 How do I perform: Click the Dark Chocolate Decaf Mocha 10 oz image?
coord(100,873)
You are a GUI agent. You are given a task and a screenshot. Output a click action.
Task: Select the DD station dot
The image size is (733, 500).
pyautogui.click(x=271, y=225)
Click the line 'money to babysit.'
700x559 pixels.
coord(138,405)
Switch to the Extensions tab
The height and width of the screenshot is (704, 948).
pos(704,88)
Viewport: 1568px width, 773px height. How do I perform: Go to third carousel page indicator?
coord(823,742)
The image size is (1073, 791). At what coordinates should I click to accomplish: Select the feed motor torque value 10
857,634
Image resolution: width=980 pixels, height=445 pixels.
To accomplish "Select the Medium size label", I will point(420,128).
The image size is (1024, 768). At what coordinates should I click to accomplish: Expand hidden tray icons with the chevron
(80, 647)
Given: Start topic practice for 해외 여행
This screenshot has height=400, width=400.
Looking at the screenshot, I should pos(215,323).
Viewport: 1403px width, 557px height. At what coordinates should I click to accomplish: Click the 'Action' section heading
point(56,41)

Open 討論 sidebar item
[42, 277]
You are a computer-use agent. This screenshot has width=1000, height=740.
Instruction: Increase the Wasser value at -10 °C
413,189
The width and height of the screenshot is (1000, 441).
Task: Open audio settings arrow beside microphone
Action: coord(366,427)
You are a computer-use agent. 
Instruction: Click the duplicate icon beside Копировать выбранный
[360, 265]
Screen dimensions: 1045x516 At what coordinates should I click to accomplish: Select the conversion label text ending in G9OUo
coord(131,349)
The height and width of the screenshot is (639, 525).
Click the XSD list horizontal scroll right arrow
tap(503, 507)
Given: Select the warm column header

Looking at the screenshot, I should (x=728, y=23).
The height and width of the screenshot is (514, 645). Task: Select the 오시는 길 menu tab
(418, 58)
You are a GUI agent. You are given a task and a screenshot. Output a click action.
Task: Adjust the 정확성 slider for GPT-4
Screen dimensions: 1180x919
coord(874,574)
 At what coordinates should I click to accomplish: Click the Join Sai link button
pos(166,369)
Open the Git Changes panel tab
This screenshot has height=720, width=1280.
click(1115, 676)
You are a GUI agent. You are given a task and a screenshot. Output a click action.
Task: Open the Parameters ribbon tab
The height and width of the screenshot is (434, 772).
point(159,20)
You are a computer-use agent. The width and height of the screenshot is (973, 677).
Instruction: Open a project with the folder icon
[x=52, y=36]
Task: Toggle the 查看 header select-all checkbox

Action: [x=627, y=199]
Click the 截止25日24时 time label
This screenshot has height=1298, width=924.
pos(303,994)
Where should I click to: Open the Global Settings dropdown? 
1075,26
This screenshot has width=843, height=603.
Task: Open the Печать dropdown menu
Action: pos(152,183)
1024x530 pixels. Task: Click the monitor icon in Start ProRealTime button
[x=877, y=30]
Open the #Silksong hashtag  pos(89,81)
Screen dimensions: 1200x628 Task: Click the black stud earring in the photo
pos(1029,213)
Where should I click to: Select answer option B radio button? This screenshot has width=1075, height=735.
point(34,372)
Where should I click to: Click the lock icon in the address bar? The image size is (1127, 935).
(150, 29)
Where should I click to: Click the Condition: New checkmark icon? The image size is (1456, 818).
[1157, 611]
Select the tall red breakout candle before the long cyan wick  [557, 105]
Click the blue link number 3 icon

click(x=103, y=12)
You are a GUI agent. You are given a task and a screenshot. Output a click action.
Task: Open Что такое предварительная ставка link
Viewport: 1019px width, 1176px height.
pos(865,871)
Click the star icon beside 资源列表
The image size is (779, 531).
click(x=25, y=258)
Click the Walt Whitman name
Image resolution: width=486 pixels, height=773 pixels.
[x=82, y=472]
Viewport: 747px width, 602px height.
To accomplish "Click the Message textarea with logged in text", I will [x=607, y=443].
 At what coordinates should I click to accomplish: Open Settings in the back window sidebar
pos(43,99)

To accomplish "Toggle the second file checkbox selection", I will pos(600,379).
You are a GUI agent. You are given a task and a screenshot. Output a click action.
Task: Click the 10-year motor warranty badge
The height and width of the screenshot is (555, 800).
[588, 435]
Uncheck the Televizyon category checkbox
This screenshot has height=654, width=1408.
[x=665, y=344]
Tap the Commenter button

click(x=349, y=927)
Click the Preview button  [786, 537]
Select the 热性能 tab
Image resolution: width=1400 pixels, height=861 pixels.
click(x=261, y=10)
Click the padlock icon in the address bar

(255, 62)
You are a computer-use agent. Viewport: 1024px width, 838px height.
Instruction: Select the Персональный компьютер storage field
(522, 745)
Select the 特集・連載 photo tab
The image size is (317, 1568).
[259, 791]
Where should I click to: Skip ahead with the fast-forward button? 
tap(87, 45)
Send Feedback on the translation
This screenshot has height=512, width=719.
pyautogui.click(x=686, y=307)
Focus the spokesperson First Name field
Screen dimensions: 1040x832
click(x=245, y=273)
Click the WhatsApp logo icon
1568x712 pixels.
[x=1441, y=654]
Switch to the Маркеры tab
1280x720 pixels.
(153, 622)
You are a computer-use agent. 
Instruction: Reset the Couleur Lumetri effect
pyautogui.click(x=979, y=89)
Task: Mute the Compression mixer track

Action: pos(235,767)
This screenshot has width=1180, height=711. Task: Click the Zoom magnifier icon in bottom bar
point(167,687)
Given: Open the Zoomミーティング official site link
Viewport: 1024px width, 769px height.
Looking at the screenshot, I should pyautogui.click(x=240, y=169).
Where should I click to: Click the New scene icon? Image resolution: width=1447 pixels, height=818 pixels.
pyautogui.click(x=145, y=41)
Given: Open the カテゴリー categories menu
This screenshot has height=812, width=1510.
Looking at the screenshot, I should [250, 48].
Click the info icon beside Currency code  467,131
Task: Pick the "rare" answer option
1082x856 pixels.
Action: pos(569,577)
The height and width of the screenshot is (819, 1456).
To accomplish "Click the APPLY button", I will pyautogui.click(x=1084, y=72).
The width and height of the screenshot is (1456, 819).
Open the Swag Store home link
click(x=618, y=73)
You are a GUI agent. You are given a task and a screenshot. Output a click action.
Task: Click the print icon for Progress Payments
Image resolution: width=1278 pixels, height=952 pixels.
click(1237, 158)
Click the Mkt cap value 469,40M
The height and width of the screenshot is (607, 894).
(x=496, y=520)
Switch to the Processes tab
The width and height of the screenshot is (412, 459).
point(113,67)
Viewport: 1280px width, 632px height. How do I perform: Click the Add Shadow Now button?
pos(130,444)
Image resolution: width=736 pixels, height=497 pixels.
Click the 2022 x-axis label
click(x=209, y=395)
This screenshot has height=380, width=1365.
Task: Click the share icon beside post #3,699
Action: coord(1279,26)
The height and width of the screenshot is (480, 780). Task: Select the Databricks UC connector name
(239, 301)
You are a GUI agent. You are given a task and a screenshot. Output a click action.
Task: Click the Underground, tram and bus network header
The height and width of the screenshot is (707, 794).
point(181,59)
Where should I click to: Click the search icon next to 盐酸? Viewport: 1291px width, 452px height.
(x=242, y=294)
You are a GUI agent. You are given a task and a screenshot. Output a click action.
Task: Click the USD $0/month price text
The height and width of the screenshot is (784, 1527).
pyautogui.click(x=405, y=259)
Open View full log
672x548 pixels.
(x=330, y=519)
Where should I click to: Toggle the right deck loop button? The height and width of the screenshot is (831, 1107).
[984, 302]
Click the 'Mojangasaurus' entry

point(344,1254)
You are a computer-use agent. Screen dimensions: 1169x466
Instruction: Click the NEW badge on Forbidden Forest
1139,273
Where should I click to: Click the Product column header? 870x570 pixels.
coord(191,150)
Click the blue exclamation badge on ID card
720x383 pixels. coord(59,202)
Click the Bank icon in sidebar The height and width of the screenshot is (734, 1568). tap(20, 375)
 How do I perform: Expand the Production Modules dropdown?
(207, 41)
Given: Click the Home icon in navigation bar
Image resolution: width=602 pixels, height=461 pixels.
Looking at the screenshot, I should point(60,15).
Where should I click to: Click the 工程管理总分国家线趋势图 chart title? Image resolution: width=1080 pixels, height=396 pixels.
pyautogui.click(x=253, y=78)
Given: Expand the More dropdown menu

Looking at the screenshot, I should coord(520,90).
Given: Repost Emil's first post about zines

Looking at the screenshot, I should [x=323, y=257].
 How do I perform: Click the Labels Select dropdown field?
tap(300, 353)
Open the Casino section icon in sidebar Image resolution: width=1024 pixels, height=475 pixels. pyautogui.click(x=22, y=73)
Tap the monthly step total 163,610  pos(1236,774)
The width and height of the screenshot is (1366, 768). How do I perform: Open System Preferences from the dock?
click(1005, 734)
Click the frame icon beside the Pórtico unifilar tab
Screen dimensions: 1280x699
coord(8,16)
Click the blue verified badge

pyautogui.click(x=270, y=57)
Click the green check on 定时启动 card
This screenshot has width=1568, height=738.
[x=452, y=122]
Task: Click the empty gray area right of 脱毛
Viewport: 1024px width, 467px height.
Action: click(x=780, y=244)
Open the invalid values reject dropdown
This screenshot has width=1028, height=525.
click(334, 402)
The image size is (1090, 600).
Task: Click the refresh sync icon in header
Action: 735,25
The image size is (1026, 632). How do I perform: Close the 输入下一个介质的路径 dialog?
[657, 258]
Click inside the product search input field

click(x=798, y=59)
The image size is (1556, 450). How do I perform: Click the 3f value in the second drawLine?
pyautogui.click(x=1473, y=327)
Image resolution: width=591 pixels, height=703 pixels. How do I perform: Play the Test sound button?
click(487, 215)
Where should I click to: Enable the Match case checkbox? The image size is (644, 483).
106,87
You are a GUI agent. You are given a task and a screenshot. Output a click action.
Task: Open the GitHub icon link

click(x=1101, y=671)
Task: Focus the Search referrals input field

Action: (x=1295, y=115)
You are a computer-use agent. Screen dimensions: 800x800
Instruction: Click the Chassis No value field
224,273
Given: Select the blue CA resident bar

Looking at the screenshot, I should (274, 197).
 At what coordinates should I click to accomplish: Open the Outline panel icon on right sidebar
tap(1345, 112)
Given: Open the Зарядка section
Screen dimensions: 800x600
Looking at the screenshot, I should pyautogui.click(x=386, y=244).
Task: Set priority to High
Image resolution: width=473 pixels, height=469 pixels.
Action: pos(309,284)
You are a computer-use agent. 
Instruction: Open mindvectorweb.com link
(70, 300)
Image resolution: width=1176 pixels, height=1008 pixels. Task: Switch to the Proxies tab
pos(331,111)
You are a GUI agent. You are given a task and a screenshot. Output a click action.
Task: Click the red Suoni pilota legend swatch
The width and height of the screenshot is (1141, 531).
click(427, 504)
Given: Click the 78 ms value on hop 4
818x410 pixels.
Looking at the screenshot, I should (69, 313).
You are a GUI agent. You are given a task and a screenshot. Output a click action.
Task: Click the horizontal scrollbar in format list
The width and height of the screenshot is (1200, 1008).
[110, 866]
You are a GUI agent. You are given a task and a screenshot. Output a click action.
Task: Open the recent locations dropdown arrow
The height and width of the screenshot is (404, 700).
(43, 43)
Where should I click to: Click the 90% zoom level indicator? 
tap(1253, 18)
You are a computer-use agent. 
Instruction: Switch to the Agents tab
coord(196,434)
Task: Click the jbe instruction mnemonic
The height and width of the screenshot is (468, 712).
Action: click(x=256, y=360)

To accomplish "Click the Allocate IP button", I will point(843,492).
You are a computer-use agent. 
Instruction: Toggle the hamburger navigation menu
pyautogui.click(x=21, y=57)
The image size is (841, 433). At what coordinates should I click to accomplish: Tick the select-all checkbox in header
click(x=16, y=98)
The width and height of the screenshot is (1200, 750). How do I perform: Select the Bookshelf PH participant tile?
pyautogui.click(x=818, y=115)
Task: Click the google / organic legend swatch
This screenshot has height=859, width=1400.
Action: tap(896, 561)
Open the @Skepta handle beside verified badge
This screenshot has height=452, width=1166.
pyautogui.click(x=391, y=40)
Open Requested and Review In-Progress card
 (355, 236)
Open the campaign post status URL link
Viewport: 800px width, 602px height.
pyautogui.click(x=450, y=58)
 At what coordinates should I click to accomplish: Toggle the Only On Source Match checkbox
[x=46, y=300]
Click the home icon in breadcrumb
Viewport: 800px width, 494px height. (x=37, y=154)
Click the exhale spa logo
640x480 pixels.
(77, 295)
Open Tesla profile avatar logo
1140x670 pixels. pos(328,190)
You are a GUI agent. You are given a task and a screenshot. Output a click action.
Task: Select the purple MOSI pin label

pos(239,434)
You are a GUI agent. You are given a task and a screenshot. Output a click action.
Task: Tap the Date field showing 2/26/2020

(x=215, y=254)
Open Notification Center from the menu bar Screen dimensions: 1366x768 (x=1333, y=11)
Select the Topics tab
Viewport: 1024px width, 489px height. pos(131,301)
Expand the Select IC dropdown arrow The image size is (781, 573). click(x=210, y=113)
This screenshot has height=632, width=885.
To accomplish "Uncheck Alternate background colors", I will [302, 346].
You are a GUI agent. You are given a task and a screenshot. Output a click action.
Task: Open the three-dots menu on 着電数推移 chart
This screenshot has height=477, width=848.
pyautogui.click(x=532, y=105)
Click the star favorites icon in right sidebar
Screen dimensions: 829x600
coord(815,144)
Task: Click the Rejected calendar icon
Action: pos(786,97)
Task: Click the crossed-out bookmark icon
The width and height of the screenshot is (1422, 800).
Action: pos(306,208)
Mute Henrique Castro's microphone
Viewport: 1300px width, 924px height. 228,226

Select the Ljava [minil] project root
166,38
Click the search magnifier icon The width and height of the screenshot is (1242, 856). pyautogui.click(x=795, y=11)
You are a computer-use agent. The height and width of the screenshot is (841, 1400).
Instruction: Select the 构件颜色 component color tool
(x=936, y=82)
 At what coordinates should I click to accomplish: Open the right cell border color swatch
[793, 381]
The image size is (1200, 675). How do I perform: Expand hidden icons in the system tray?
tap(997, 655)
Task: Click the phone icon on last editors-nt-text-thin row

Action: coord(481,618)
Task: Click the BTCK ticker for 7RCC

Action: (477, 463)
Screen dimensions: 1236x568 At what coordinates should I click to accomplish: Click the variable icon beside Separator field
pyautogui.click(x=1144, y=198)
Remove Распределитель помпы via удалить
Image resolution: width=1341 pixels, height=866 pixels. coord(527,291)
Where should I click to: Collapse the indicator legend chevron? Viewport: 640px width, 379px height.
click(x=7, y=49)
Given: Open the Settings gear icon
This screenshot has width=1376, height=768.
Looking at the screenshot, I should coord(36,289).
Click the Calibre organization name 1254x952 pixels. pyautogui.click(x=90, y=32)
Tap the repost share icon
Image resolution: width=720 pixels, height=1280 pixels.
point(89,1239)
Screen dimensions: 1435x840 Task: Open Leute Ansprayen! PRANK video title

• • • • • • •

TO DO: Take the entries above and copy out all lines with the string "will".

TASK OUTPUT:
To accomplish "Select the Medium size label", I will point(420,128).
To accomplish "Click the Message textarea with logged in text", I will [x=607, y=443].
To accomplish "Toggle the second file checkbox selection", I will pos(600,379).
To accomplish "Click the APPLY button", I will pyautogui.click(x=1084, y=72).
To accomplish "Click the Allocate IP button", I will point(843,492).
To accomplish "Uncheck Alternate background colors", I will [302, 346].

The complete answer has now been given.